§ RECORDS SUPPLIED:
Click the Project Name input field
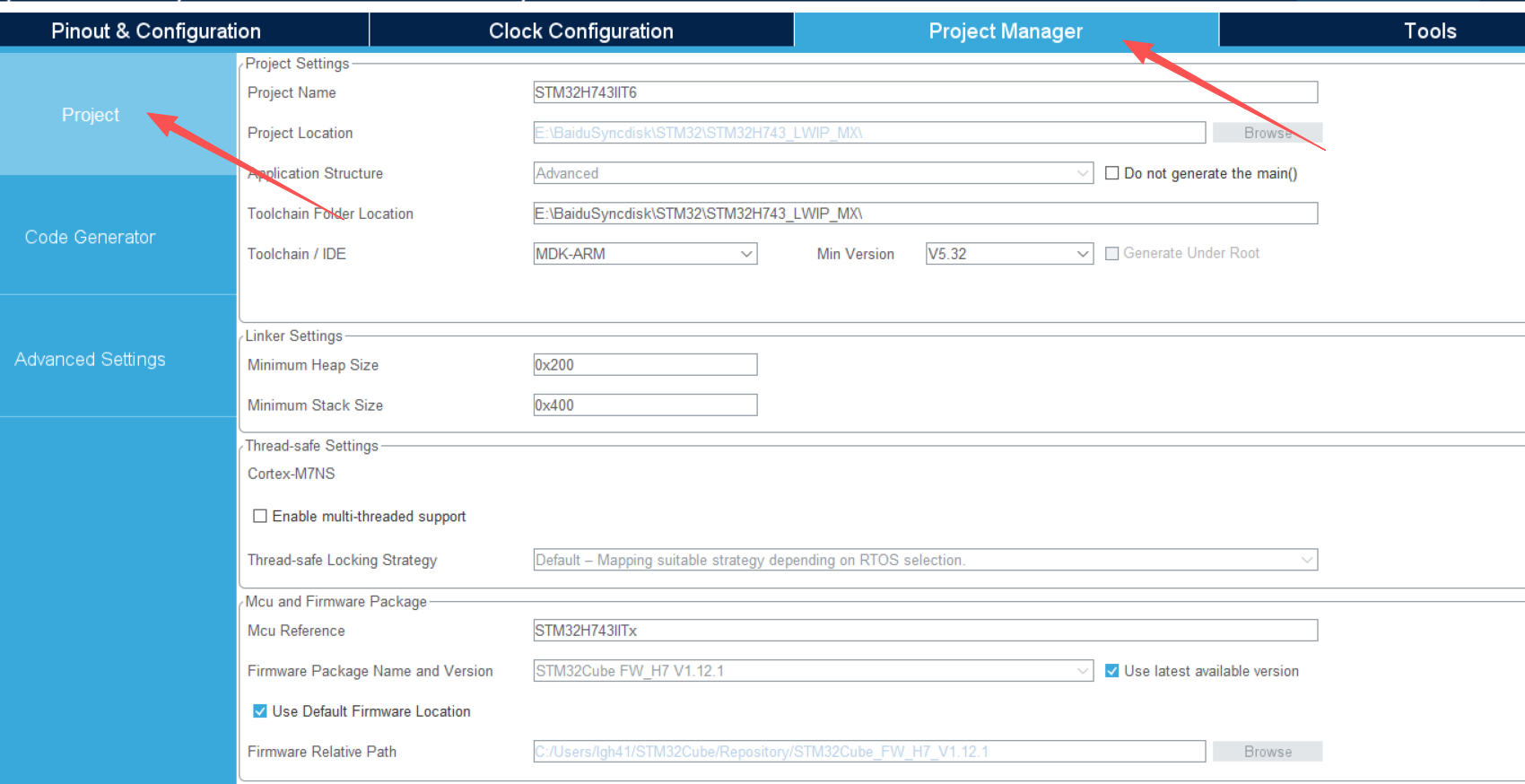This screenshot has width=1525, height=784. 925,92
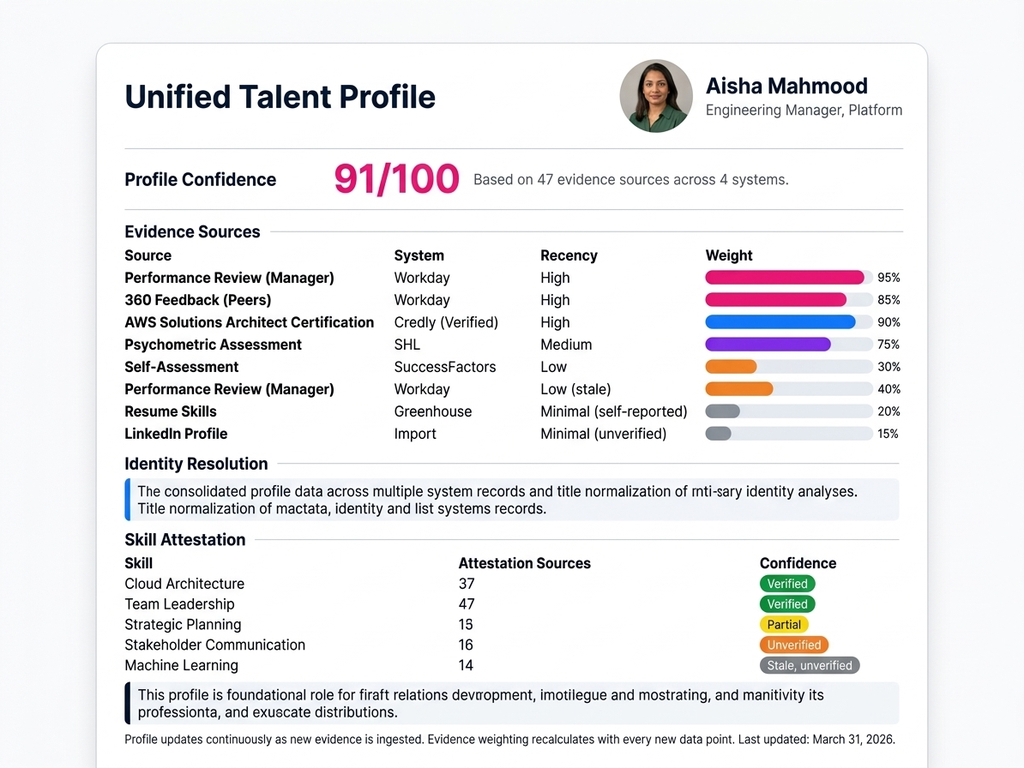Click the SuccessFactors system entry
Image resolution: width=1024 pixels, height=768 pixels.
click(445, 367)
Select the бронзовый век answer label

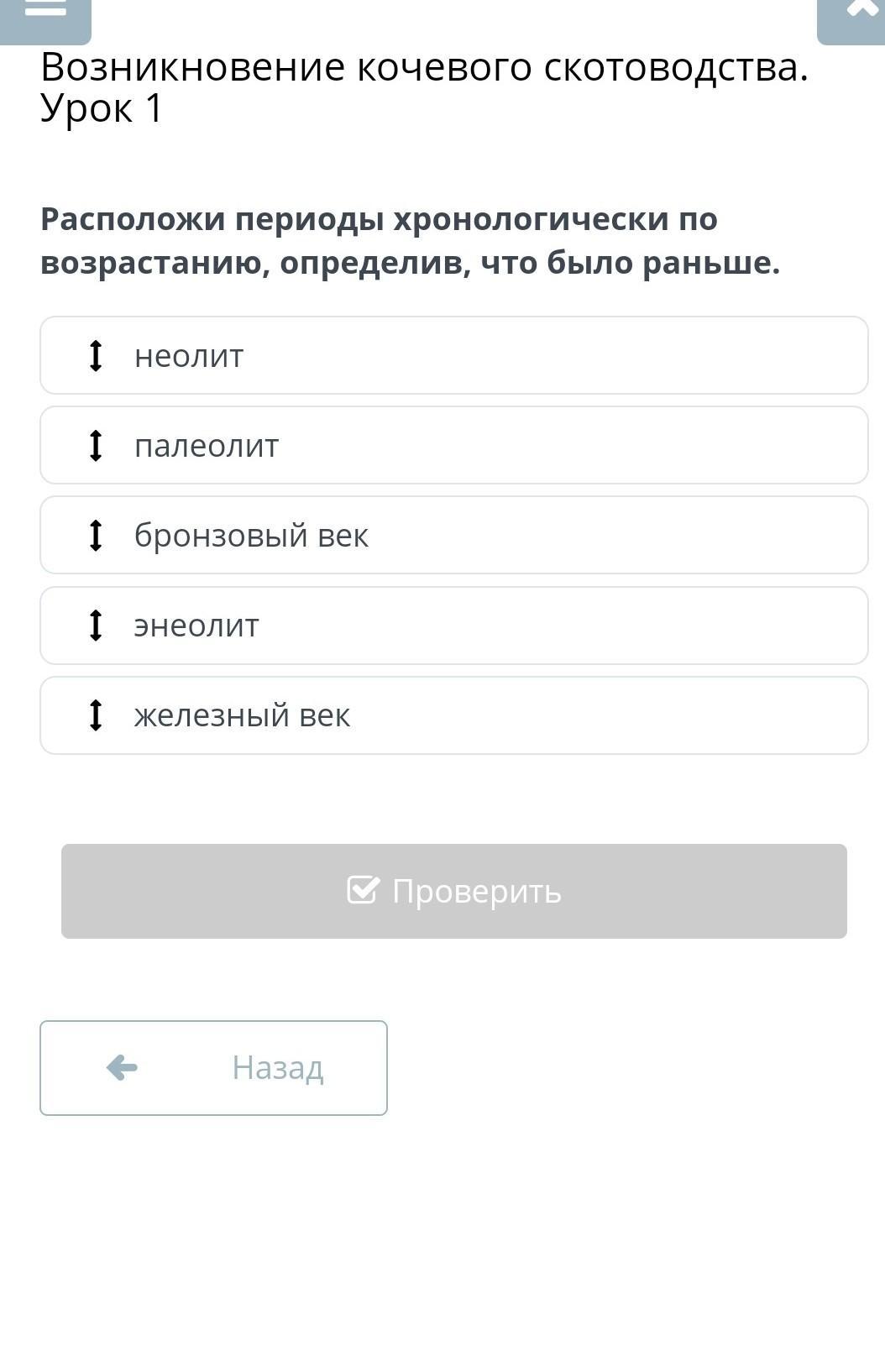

§ EXERCISE REQUIREMENTS:
Hand back the records above exactly as they are, pictures excluded.

§ TASK RESULT:
Click the Project Name input field
This screenshot has width=1525, height=784. 925,92
Click the SuccessFactors system entry
Image resolution: width=1024 pixels, height=768 pixels.
click(445, 367)
Select the бронзовый век answer label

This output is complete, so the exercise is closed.